Now we will find the derivative of esin x using the limit definition of derivatives. Let f(x)=esin x. Then the derivative of f(x) by first principle is given as follows:

$\dfrac{d}{dx}\left( f(x) \right)$ $= \lim\limits_{h \to 0} \dfrac{f(x+h)-f(x)}{h}$

So $\dfrac{d}{dx}\left( e^{\sin x} \right)$ $= \lim\limits_{h \to 0} \dfrac{e^{\sin(x+h)} – e^{\sin x}}{h}$

$=\lim\limits_{h \to 0} \dfrac{e^{\sin x}(e^{\sin(x+h)-\sin x} -1)}{h}$

$=e^{\sin x}\lim\limits_{h \to 0} \dfrac{e^{\sin(x+h)-\sin x} -1}{h}$

$=e^{\sin x}\lim\limits_{h \to 0} \dfrac{e^{\sin(x+h)-\sin x} -1}{\sin(x+h)-\sin x}$ $\times \lim\limits_{h \to 0} \dfrac{\sin(x+h)-\sin x}{h}$

[Let t=sin(x+h)-sin x. Then t→0 as h→0]

$=e^{\sin x} \lim\limits_{t \to 0} \dfrac{e^t-1}{t}$ $\times \lim\limits_{h \to 0} \dfrac{2\cos(x+h/2)\sin h/2}{h}$ as we know that sin c – sin d= 2 cos(c+d)/2 sin(c-d)/2.

$=e^{\sin x} \times 1$ $\times \lim\limits_{h \to 0}\cos(x+h/2)$ $\times \lim\limits_{h \to 0} \dfrac{\sin h/2}{h/2}$

$=e^{\sin x} \cos(x+0/2)$ $\times \lim\limits_{z \to 0} \dfrac{\sin z}{z}$ where z=h/2.

$=e^{\sin x} \cos x \times 1$ as $\lim\limits_{x \to 0} \dfrac{\sin x}{x}=1$

$=\cos x e^{\sin x}$

So we have obtained the derivative of e to the power sin x from first principle.

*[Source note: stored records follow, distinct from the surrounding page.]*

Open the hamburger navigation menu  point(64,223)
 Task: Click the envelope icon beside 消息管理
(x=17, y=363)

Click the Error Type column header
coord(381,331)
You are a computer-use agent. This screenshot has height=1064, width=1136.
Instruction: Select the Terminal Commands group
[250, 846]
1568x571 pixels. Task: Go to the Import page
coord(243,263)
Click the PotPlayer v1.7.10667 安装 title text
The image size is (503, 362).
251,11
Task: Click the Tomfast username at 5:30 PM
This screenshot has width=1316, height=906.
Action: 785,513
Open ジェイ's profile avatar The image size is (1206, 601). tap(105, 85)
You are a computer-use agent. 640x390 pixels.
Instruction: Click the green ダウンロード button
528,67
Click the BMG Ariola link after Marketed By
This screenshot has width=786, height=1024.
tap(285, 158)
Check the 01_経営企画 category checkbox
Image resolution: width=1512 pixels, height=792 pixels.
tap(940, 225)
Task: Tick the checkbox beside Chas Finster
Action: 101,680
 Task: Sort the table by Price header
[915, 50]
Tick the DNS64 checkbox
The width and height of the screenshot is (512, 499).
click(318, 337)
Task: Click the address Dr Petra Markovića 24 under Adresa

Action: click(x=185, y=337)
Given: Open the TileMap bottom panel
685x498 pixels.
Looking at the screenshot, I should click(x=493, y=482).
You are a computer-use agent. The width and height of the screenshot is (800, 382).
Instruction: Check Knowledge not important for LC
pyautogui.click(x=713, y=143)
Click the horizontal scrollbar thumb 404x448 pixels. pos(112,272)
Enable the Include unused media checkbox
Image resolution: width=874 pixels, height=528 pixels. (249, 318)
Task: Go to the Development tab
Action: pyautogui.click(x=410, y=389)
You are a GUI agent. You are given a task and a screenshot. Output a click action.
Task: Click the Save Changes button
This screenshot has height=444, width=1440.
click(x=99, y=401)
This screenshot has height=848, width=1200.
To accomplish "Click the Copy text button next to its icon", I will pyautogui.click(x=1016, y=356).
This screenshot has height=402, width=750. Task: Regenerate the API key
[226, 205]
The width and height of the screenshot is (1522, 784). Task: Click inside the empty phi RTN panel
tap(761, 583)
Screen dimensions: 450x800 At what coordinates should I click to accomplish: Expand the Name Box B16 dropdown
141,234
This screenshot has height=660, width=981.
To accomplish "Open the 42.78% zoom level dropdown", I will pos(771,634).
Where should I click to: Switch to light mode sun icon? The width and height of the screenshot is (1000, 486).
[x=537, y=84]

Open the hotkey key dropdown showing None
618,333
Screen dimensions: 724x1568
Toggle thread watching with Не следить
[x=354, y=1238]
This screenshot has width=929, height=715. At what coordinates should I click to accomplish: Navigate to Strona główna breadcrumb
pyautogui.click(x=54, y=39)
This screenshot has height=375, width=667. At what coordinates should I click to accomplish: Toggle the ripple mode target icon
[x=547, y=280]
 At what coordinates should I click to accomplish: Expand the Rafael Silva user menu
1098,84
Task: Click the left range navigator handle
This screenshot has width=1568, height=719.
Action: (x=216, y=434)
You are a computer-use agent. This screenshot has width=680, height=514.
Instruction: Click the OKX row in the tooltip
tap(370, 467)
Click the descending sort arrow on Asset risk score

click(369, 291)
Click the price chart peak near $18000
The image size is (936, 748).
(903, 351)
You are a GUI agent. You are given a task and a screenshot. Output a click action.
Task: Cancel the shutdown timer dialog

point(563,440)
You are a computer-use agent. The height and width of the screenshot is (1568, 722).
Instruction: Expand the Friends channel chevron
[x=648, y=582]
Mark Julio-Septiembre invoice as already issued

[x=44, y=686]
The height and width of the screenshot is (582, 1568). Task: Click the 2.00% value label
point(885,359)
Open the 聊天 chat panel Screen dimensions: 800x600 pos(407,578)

## Derivative of esin x by substitution method

Next, we evaluate the derivative of e to the power sin x by the substitution method. Here we will use the logarithmic derivatives.

Step 1: Let u=esin x. We need to find du/dx.

Step 2: Taking logarithm on both sides, we get

logeu = logeesin x

⇒ logeu = sin x logee

⇒ logeu = sin x as we know that logaa=1.

Step 3: Differentiating we get that

$\dfrac{d}{dx}\left(\log_e u \right)=\dfrac{d}{dx}\left(\sin x \right)$

$\Rightarrow \dfrac{1}{u} \dfrac{du}{dx}=\cos x$

$\Rightarrow \dfrac{du}{dx}=u \cos x =e^{\sin x} \cos x$ as u=esin x

Thus, we obtain the derivative of e power sin x which is cos x esin x.

## Application of the derivative of esin x

As an application, we will find the differentiation of esin 2x. Let f(x)=esin x. So we have f(2x)=esin 2x.

From above we have: $\dfrac{d}{dx}\left( f(x) \right)$=cos x esin x.

Note that we have to find the derivative of f(2x). So we put z=2x and hence dz/dx=2.

Now the derivative of f(2x) is equal to

$\dfrac{d}{dx}\left( f(2x) \right)=\dfrac{d}{dx}\left( f(z) \right)$

$=\dfrac{d}{dz}\left( f(z) \right) \cdot \dfrac{dz}{dx} \quad$ by the chain rule

$=\cos z e^{\sin z} \cdot 2$

$=2\cos 2x e^{\sin 2x}$ as z=2x.

Hence the derivative of esin 2x is 2cos 2x esin 2x.